Point No.2: In view of discussion and the findings arrived at point No.1, I proceed to pass the following: ORDER Application filed under Section 151 of the Code of Civil Procedure, 1908 and application under Order XVIII Rule 17 of CPC and application under Section 66(b) of the Indian Evidence Act, 1872 are allowed on cost of Rs.500/-. Consequently, evidence of plaintiff is re-opened and permitted to adduce further chief examination by: 28/10” 5. A perusal of the material on record including impugned order will indicate that the same does not contain any illegality or infirmity nor can the same is said to have caused any prejudice or occasioned failure of justice particularly when all rival contentions between the parties regarding admissibility, proof, relevance, probative value, etc. of the alleged Photostat copy of Edurukararupatra / re-conveyance deed, which would necessarily have to be decided by the Trial Court in accordance with law after considering the rival contentions of both parties and permit the petitioners – defendant Nos.2 and 3 to cross-examine the plaintiff – PW1 in relation to the said Edurukararupatra / re-conveyance deed also. 6. Under these circumstances, in the light of the judgment of the Apex Court in the case of Radhey Shyam Vs. Chhabi Nath - (2015) 5 SCC 423 , I am of the view that the impugned order cannot be said to have suffer from any illegality or infirmity nor can the same is said to have caused any prejudice or resulted in miscarriage of justice warranting interference by this Court in exercise of its jurisdiction under Article 227 of the Constitution of India, as held by the Apex Court in the cases of Radhey Shyam Vs. Chhabi Nath - , K.P. Natarajan Vs. Muthalammal – AIR 2021 SC 3443 and Mohamed Ali Vs. V. Jaya & others – (2022) 10 SCC 477 . 7. In the result, I pass the following: ORDER (i) The petition is hereby disposed of without interfering with the impugned order. (ii) Respondents – plaintiffs are permitted to recall PW1 and produce and mark the alleged Photostat copy of the Edurukararupatra / re-conveyance deed dated 19.05.2004 as an exhibit in support of their claim subject to the condition that all rival contentions between the plaintiffs and defendants as regards admissibility, proof, relevance, probative value, etc.

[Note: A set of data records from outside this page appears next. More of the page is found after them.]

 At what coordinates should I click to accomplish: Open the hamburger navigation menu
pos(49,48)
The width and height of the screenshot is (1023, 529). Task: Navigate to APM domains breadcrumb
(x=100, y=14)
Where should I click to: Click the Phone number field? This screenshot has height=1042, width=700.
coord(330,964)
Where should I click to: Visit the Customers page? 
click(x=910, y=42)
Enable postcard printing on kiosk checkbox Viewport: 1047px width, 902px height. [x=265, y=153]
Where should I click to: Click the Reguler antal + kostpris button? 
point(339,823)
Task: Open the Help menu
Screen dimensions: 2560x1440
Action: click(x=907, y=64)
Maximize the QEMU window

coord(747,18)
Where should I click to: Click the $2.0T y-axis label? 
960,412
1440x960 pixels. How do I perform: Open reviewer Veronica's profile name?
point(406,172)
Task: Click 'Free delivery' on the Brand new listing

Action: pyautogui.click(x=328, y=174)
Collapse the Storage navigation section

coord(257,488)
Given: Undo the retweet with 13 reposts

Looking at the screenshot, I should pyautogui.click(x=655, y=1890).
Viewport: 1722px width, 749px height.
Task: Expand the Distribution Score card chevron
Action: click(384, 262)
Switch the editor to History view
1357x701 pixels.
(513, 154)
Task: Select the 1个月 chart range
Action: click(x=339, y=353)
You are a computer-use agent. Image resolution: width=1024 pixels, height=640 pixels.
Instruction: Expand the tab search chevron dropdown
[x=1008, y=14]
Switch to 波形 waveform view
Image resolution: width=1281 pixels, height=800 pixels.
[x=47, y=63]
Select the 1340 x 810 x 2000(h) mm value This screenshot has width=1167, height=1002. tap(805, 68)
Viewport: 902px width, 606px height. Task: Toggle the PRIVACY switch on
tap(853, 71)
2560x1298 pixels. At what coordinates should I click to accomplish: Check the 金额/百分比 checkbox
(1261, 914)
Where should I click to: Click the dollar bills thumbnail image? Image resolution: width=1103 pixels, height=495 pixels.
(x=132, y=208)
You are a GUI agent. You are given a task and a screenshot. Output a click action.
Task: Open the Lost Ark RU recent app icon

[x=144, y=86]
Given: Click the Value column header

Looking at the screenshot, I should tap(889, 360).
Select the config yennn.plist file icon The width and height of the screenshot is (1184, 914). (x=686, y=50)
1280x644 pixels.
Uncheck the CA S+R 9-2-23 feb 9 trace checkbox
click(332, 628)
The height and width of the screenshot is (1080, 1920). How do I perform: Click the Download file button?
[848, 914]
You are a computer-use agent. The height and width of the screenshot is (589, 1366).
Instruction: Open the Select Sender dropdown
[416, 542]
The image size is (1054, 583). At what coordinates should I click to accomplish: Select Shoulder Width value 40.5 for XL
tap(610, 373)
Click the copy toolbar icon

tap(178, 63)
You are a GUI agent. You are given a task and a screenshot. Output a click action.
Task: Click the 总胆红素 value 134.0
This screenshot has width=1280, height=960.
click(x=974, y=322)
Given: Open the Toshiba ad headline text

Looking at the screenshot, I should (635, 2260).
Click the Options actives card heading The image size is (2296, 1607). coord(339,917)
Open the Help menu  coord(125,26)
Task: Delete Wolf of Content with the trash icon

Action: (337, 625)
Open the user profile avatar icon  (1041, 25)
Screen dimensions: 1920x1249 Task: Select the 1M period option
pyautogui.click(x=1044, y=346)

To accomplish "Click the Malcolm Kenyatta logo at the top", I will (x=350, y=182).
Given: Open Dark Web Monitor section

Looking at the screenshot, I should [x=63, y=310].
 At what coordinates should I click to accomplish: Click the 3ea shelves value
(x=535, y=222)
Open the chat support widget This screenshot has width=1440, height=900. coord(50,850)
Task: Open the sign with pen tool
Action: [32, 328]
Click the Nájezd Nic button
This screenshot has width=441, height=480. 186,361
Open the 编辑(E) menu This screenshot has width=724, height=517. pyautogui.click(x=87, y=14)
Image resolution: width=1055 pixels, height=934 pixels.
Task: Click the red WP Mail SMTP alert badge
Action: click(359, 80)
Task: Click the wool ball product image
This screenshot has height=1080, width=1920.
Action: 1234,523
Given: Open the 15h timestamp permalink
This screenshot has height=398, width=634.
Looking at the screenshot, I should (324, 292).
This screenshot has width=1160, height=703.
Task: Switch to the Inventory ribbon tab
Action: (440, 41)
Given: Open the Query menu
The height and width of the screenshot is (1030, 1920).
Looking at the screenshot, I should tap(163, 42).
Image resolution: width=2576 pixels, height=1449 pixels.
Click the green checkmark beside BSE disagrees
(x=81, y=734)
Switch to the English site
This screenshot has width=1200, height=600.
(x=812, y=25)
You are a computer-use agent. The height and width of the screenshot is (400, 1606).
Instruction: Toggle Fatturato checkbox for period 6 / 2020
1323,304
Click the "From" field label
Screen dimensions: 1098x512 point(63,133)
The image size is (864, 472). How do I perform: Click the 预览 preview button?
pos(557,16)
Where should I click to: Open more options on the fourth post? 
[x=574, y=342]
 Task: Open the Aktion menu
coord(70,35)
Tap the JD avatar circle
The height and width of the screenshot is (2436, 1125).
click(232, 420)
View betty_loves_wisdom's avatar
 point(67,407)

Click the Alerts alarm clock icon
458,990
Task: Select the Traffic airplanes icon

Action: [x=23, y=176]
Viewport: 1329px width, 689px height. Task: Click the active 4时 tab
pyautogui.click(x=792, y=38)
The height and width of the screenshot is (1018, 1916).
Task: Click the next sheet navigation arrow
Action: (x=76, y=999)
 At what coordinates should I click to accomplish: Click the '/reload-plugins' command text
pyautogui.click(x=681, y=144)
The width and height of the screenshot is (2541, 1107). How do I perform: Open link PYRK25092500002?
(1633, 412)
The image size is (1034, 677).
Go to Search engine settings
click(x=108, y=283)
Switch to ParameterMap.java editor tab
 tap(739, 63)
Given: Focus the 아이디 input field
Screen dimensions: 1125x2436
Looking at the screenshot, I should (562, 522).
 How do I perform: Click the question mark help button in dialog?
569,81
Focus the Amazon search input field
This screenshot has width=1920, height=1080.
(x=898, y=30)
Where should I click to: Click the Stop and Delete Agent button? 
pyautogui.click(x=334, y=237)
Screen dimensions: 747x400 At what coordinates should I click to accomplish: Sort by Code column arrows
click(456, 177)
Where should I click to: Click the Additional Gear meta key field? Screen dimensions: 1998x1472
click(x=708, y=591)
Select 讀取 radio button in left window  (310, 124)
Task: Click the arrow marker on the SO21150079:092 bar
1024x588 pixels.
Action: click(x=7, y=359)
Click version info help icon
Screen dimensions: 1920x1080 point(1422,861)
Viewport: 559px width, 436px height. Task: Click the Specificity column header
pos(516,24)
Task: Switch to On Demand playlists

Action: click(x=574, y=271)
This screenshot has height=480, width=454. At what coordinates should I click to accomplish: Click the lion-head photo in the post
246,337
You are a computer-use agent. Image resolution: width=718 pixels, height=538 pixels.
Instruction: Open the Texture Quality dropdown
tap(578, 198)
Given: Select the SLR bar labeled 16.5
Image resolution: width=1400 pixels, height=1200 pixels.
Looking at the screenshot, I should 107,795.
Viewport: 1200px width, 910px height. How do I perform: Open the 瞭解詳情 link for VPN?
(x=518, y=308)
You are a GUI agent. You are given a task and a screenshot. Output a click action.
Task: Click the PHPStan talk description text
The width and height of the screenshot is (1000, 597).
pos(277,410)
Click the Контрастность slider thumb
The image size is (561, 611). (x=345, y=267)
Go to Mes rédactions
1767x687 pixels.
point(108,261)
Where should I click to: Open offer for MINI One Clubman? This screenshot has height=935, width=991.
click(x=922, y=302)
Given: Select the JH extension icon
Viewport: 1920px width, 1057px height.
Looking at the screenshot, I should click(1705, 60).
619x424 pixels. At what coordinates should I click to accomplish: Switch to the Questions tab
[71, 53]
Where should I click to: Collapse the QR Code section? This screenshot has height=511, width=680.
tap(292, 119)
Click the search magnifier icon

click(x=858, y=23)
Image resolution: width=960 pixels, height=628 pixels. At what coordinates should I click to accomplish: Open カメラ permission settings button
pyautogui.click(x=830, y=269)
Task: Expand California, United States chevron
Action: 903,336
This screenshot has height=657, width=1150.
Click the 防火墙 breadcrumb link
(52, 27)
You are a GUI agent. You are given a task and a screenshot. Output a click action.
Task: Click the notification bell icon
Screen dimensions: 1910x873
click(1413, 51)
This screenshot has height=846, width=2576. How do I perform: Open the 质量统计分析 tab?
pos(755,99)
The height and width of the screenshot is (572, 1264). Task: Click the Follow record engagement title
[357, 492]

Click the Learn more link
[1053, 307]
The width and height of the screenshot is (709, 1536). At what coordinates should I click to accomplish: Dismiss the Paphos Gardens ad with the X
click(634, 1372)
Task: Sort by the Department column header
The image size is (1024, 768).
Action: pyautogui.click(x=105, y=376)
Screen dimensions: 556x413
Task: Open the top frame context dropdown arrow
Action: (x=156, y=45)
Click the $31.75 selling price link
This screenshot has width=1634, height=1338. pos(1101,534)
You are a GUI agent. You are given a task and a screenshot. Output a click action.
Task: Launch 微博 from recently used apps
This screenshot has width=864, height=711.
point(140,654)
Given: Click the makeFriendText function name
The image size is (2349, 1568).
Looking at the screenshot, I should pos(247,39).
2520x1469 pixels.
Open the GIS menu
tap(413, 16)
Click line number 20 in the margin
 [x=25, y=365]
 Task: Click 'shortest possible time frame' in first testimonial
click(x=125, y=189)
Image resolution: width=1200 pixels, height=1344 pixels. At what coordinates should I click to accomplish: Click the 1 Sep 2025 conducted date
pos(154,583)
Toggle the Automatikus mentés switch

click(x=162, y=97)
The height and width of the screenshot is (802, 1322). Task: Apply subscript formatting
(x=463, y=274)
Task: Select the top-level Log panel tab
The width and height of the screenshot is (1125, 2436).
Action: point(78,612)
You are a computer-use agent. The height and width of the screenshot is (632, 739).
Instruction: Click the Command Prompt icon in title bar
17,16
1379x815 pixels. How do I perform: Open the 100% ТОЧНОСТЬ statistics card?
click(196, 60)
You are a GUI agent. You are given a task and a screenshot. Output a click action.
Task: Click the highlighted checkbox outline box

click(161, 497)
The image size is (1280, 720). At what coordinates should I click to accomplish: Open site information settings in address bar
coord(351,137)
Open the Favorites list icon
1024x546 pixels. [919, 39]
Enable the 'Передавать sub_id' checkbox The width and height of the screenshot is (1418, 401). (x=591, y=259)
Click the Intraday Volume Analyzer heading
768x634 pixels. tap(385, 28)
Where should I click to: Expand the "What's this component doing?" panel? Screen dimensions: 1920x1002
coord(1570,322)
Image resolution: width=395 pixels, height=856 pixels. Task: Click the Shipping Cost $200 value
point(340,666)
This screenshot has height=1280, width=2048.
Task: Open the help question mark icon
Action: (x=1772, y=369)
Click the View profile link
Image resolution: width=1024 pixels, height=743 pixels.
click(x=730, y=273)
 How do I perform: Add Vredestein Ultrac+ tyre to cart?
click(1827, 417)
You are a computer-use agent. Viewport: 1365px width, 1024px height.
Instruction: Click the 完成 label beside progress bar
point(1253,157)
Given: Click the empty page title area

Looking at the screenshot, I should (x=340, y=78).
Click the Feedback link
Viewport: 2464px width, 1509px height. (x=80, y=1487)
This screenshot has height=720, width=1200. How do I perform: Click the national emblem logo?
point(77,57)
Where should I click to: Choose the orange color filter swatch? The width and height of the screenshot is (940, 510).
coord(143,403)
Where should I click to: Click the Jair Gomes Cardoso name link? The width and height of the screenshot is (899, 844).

(ii) Respondents – plaintiffs are permitted to recall PW1 and produce and mark the alleged Photostat copy of the Edurukararupatra / re-conveyance deed dated 19.05.2004 as an exhibit in support of their claim subject to the condition that all rival contentions between the plaintiffs and defendants as regards admissibility, proof, relevance, probative value, etc. of the alleged Photostat copy of Edurukararupatra / re-conveyance deed are kept open to be decided by the Trial Court in accordance with law. (iii) Trial Court is directed to dispose of the suit as expeditiously as possible preferably within a period of six months from the date of receipt of a copy of this order.